La crainte d’éventuels événements
En janvier 2017, la Cour suprême grecque a refusé de remettre les exilés turcs à Ankara. « Deux questions se sont posées aux juges grecs face à ces huit militaires : ont-ils vraiment participé au coup d’Etat ? La Turquie est-elle un Etat de droit qui peut les juger de manière impartiale ? La justice grecque a répondu non à cette dernière interrogation », explique Ioannis N. Grigoriadis, chercheur à la Fondation hellénique pour la politique européenne et étrangère (Eliamep), spécialiste de la Turquie.

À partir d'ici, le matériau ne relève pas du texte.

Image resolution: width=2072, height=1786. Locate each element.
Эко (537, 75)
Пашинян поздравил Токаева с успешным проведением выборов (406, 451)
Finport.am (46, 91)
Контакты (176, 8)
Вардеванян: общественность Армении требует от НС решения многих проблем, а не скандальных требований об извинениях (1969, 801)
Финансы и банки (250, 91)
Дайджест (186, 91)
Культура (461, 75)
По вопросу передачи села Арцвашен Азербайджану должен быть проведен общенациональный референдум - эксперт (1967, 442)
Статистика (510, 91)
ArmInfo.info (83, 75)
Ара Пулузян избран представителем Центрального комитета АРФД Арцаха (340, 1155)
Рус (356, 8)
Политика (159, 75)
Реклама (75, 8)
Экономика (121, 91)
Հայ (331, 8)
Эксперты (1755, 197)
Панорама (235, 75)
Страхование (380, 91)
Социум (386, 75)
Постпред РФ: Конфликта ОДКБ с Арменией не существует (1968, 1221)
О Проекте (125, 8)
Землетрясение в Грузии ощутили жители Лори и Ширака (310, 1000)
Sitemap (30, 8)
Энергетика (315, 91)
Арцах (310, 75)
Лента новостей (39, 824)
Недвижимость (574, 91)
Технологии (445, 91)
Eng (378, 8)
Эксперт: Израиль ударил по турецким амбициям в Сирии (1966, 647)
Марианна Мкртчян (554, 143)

« Les huit officiers ont obtenu l’asile en Grèce, ainsi que leurs familles. Mais ils sont surveillés et protégés, pour des raisons de sécurité évidentes », souligne leur avocat, Christos Mylonopoulos. Leurs proches redoutent un éventuel enlèvement de la part des services de renseignement turcs, dans la mesure où plusieurs opérations de ce type ont eu lieu depuis 2016 : au Kirghizistan, avec l’arrestation d’Orhan Inandi, au Kenya, avec celle du neveu du prédicateur Gülen, ou au Kosovo.
« En Grèce, de tels enlèvements n’ont pas eu lieu, mais personne n’est à l’abri avec les services secrets turcs, qui ne cessent d’intensifier leurs activités partout dans le monde, constatePanayotis Tsakonas, professeur en relations internationales à l’université d’Athènes et chercheur à l’Eliamep. Le gouvernement turc pousse actuellement pour que les gülénistes, qui représentent environ 3 % des exilés turcs dans le monde, soient reconnus par l’agence Interpol comme des terroristes, ce qui faciliterait évidemment leur arrestation. »

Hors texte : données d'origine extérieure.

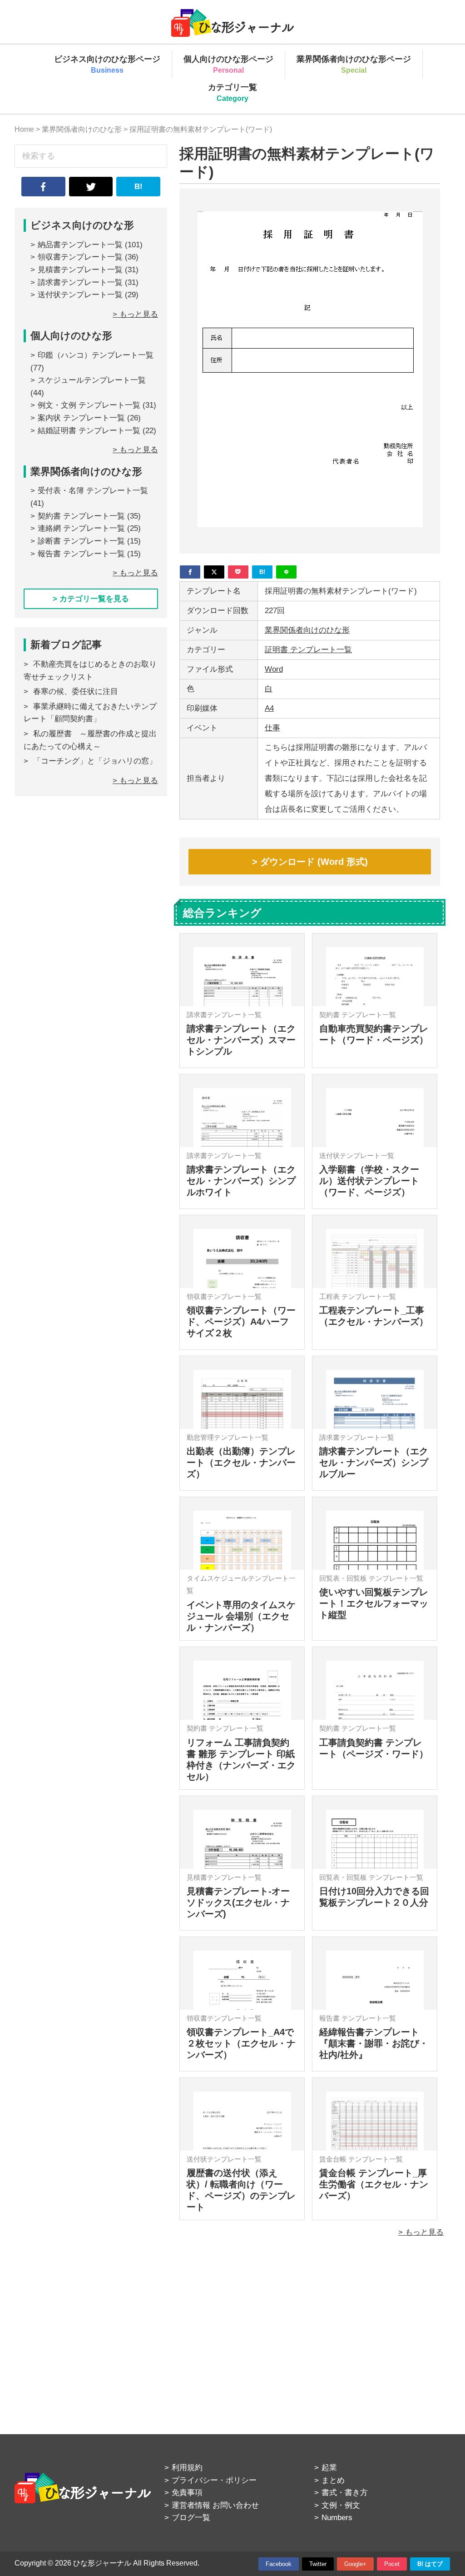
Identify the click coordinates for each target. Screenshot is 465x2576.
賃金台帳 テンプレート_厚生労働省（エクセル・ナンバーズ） (373, 2184)
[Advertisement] (310, 2325)
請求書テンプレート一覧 (80, 282)
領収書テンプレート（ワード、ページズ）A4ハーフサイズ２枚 (241, 1321)
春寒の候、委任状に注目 (75, 691)
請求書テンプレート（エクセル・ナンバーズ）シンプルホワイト (241, 1180)
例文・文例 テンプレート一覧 (89, 405)
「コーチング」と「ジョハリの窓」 (95, 761)
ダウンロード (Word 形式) (314, 862)
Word (274, 669)
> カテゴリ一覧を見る (91, 598)
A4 (269, 708)
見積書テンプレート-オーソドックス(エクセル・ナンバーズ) (238, 1902)
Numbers (337, 2517)
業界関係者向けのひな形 (307, 630)
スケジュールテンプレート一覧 (92, 380)
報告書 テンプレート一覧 (81, 553)
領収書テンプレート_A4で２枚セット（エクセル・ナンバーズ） (241, 2043)
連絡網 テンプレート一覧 (81, 528)
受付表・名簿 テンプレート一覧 (93, 490)
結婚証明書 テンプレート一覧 (89, 430)
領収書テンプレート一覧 (80, 257)
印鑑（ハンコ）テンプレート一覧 (95, 355)
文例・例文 (341, 2505)
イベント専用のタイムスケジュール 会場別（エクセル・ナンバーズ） (241, 1616)
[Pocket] (238, 572)
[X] (214, 572)
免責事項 (187, 2492)
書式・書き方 (345, 2492)
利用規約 (187, 2467)
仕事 (272, 728)
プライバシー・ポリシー (214, 2480)
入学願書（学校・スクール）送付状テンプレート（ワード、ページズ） (369, 1180)
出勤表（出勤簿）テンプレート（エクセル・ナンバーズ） (241, 1462)
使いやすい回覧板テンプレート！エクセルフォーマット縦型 (373, 1603)
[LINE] (286, 572)
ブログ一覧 (191, 2517)
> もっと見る (421, 2232)
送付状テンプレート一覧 (80, 294)
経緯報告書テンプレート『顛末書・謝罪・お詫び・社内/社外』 (373, 2043)
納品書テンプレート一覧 (80, 244)
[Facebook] (190, 572)
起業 (329, 2467)
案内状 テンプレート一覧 (81, 418)
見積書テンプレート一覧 (80, 269)
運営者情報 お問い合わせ (215, 2505)
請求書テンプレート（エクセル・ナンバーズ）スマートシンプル (241, 1039)
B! (138, 186)
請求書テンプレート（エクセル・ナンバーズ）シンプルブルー (373, 1462)
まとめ (333, 2480)
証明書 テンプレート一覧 (308, 649)
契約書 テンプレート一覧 (81, 516)
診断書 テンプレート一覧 (81, 541)
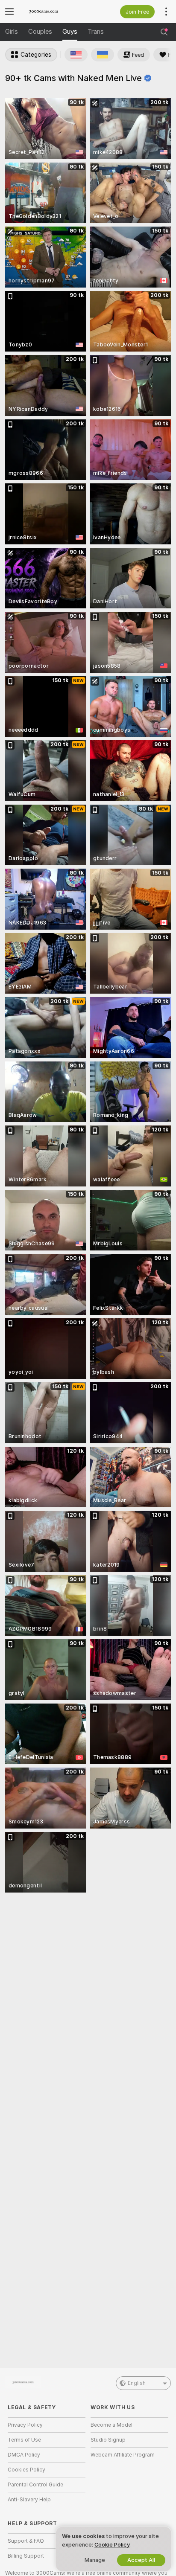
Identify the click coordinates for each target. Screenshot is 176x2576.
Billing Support (26, 2556)
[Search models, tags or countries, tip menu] (164, 32)
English (137, 2383)
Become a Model (111, 2425)
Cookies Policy (26, 2470)
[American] (76, 54)
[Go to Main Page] (53, 11)
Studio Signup (108, 2440)
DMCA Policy (24, 2455)
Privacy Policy (25, 2425)
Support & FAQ (26, 2541)
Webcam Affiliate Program (123, 2455)
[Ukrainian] (102, 54)
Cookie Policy (111, 2544)
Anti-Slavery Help (29, 2500)
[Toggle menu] (9, 11)
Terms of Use (24, 2440)
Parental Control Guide (35, 2485)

« Logique de “l’ennemi de mon ennemi est mon ami” »
Les cinq dernières années, environ 20 000 ressortissants turcs sont arrivés en Grèce et près de 9 000 y ont demandé l’asile politique, d’après les services chargés de l’asile. Mais la grande majorité ne reste pas en Grèce et s’envole vers d’autres destinations européennes. Les tensions entre Athènes et Ankara se sont néanmoins amplifiées, avec un pic atteint durant l’été 2020 lorsqu’un navire d’exploration sismique a été envoyé par la Turquie à proximité de l’île grecque de Kastellorizo, dans une zone riche en hydrocarbures.
Encore en janvier 2021, deux militaires turcs contre qui des peines ont été prononcées en Turquie sont arrivés en Grèce par la Crète en naviguant sur un voilier. Puis, quelques jours plus tard, douze autres ont débarqué sur l’île de Rhodes.
« D’après le gouvernement turc, Athènes pourrait utiliser ses ennemis pour lui nuire. Il a même répandu l’idée que le coup d’Etat manqué a été en partie organisé par des réseaux installés en Grèce et rappelle aussi souvent que, dans les années 1980-1990, la Grèce a accueilli des opposants turcs de gauche et des Kurdes, note Panayotis Tsakonas. Mais cette logique de “l’ennemi de mon ennemi est mon ami” tient du mythe. » Preuve en est la capture au Kenya, en 1999, du leader kurde de l’organisation du Parti des travailleurs du Kurdistan (PKK), Abdullah Öcalan, livré ensuite à la Turquie, avait entre autres été rendue possible par des renseignements venus d’Athènes.